You kept insisting that feedback in a system "implies intelligence":
"Feedback" implies intelligent intervention into the process. (Post 98)But hey, if you want to back off that position and agree that natural feedback is quite possible, I'll accept that.Nonsense! Of course "feedback" implies intelligence. (Post 489)
What I said was that INJECTING the kind of feedback mentioned by the poster (circa Post #100 & #104) was adding aided intelligence into what was otherwise an unaided process.

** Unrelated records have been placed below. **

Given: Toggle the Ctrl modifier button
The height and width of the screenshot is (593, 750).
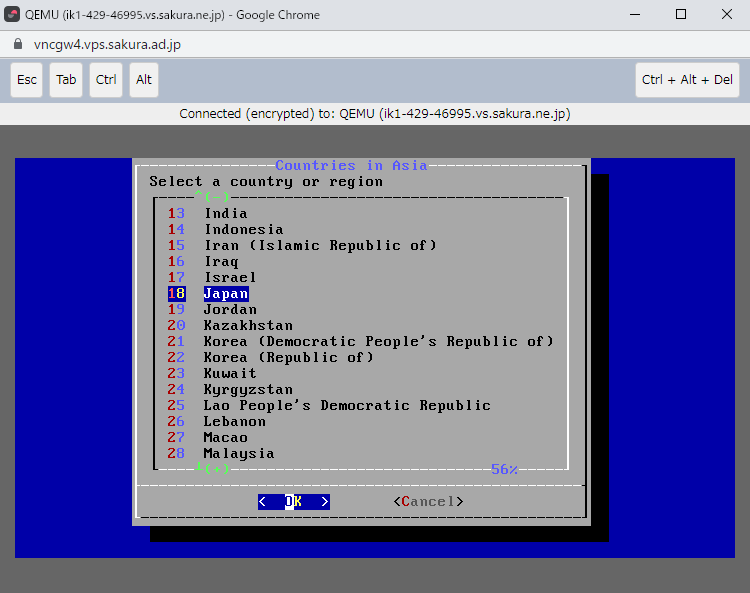Looking at the screenshot, I should pyautogui.click(x=106, y=80).
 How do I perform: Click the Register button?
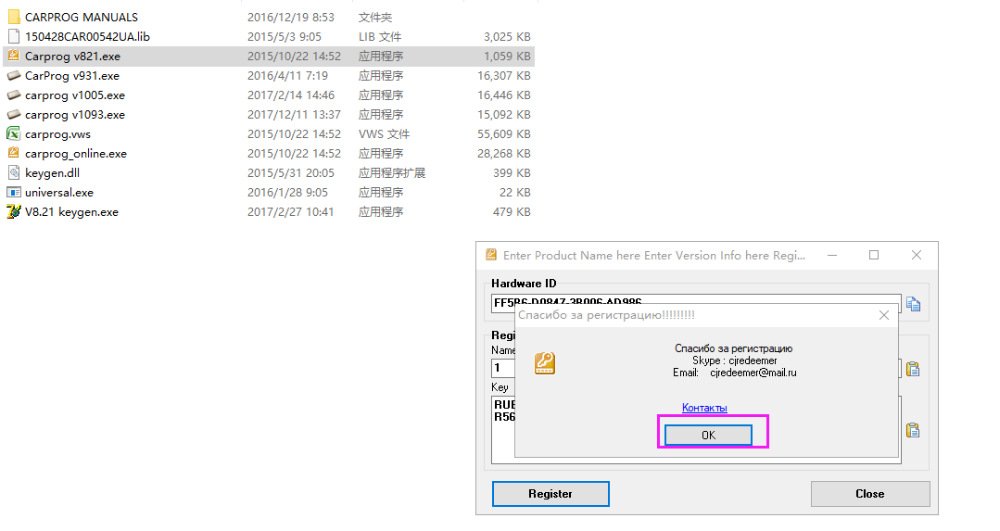tap(550, 493)
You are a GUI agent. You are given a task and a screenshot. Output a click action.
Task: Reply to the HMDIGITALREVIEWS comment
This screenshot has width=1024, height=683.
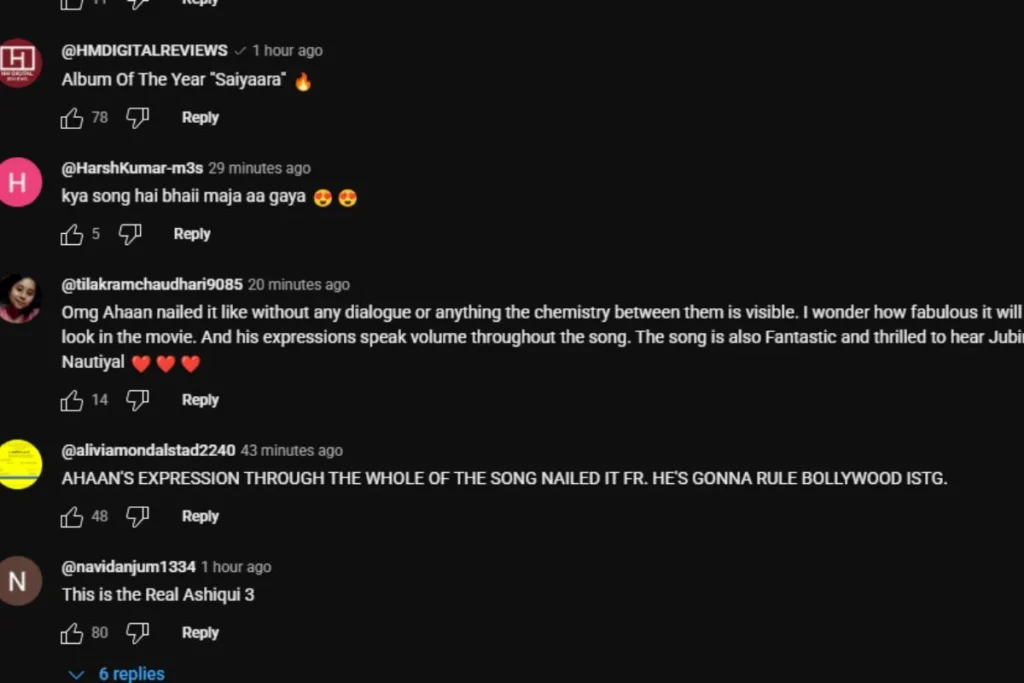tap(200, 118)
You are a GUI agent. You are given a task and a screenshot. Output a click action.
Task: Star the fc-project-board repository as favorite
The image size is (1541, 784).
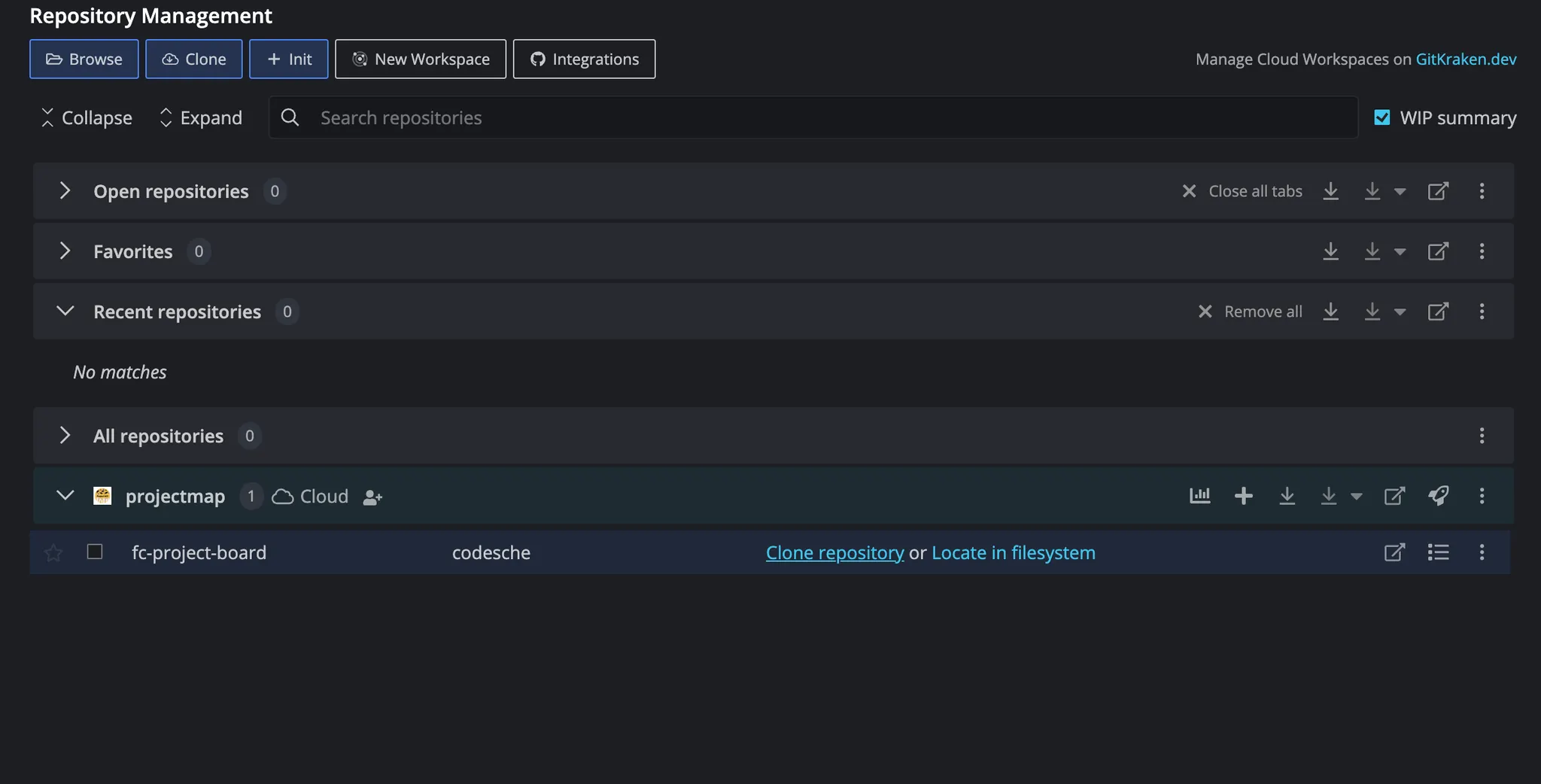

And this is a non sequitur.
The poster in #100 (or thereabouts) wanted the monkeys to read a dictionary and then choose which of their outputs should be kept or discarded.
No, actually, he didn't. The dictionary and having the monkeys do the filtering was *your* idea.
Well, that ADDS intelligence into a process (both via the dictionary as well as in the monkeys having to make an intelligent choice).
This overcomplication of the selection process was your own, so I'm hardly impressed by your jumping up and down and pointing out how complicated it is.
The poster in #100 (or thereabouts) wanted the monkeys to read a dictionary and then choose which of their outputs should be kept or discarded. - Southack
"No, actually, he didn't. The dictionary and having the monkeys do the filtering was *your* idea." - Dan Day
but the key is this, its not all randomness, but ITERATED randomness."
"And this is a non sequitur." - Dan Day
What?! How can you claim that my statement above is off subject? What makes it a non sequitur, specificly?